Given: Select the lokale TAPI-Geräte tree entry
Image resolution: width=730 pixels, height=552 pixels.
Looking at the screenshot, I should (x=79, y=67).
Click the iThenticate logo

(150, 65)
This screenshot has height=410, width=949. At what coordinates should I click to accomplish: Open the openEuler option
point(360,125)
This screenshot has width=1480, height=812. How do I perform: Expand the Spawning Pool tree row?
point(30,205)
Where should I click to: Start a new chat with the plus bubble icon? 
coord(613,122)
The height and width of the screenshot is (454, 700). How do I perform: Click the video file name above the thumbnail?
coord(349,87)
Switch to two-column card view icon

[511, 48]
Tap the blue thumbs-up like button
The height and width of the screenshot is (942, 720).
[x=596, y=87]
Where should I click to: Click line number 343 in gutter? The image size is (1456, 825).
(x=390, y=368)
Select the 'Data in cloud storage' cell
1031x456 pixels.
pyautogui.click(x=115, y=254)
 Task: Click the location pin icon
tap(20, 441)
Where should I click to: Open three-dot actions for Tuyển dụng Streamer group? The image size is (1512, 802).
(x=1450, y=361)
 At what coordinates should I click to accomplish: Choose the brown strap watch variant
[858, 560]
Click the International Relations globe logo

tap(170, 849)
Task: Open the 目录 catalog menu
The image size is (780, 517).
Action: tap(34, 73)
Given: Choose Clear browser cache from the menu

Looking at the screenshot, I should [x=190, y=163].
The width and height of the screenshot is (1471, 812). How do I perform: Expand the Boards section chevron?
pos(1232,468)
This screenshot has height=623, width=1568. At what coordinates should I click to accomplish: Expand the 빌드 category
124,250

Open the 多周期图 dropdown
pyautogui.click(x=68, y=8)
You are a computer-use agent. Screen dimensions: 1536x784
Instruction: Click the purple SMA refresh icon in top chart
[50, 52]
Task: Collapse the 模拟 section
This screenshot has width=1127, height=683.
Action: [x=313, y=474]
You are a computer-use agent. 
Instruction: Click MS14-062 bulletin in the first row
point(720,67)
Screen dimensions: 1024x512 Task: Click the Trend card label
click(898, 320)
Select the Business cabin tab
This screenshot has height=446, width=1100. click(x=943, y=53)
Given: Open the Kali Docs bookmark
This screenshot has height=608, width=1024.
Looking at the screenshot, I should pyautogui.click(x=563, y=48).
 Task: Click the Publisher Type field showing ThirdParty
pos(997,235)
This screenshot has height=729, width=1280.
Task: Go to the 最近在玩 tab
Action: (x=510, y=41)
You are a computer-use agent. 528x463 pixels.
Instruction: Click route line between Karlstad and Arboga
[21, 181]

# # # # #

• GIVEN PROBLEM
Please express every non-blank line of the listing above as a Markdown table with two columns, Row and Line, numbering the rows in order.

• TASK RESPONSE
| Row | Line |
|---|---|
| 1 | Given: Select the lokale TAPI-Geräte tree entry |
| 2 | Image resolution: width=730 pixels, height=552 pixels. |
| 3 | Looking at the screenshot, I should (x=79, y=67). |
| 4 | Click the iThenticate logo |
| 5 | (150, 65) |
| 6 | This screenshot has height=410, width=949. At what coordinates should I click to accomplish: Open the openEuler option |
| 7 | point(360,125) |
| 8 | This screenshot has width=1480, height=812. How do I perform: Expand the Spawning Pool tree row? |
| 9 | point(30,205) |
| 10 | Where should I click to: Start a new chat with the plus bubble icon?  |
| 11 | coord(613,122) |
| 12 | The height and width of the screenshot is (454, 700). How do I perform: Click the video file name above the thumbnail? |
| 13 | coord(349,87) |
| 14 | Switch to two-column card view icon |
| 15 | [511, 48] |
| 16 | Tap the blue thumbs-up like button |
| 17 | The height and width of the screenshot is (942, 720). |
| 18 | [x=596, y=87] |
| 19 | Where should I click to: Click line number 343 in gutter? The image size is (1456, 825). |
| 20 | (x=390, y=368) |
| 21 | Select the 'Data in cloud storage' cell |
| 22 | 1031x456 pixels. |
| 23 | pyautogui.click(x=115, y=254) |
| 24 |  Task: Click the location pin icon |
| 25 | tap(20, 441) |
| 26 | Where should I click to: Open three-dot actions for Tuyển dụng Streamer group? The image size is (1512, 802). |
| 27 | (x=1450, y=361) |
| 28 |  At what coordinates should I click to accomplish: Choose the brown strap watch variant |
| 29 | [858, 560] |
| 30 | Click the International Relations globe logo |
| 31 | tap(170, 849) |
| 32 | Task: Open the 目录 catalog menu |
| 33 | The image size is (780, 517). |
| 34 | Action: tap(34, 73) |
| 35 | Given: Choose Clear browser cache from the menu |
| 36 | Looking at the screenshot, I should [x=190, y=163]. |
| 37 | The width and height of the screenshot is (1471, 812). How do I perform: Expand the Boards section chevron? |
| 38 | pos(1232,468) |
| 39 | This screenshot has height=623, width=1568. At what coordinates should I click to accomplish: Expand the 빌드 category |
| 40 | 124,250 |
| 41 | Open the 多周期图 dropdown |
| 42 | pyautogui.click(x=68, y=8) |
| 43 | You are a computer-use agent. Screen dimensions: 1536x784 |
| 44 | Instruction: Click the purple SMA refresh icon in top chart |
| 45 | [50, 52] |
| 46 | Task: Collapse the 模拟 section |
| 47 | This screenshot has width=1127, height=683. |
| 48 | Action: [x=313, y=474] |
| 49 | You are a computer-use agent.  |
| 50 | Instruction: Click MS14-062 bulletin in the first row |
| 51 | point(720,67) |
| 52 | Screen dimensions: 1024x512 Task: Click the Trend card label |
| 53 | click(898, 320) |
| 54 | Select the Business cabin tab |
| 55 | This screenshot has height=446, width=1100. click(x=943, y=53) |
| 56 | Given: Open the Kali Docs bookmark |
| 57 | This screenshot has height=608, width=1024. |
| 58 | Looking at the screenshot, I should pyautogui.click(x=563, y=48). |
| 59 |  Task: Click the Publisher Type field showing ThirdParty |
| 60 | pos(997,235) |
| 61 | This screenshot has height=729, width=1280. |
| 62 | Task: Go to the 最近在玩 tab |
| 63 | Action: (x=510, y=41) |
| 64 | You are a computer-use agent. 528x463 pixels. |
| 65 | Instruction: Click route line between Karlstad and Arboga |
| 66 | [21, 181] |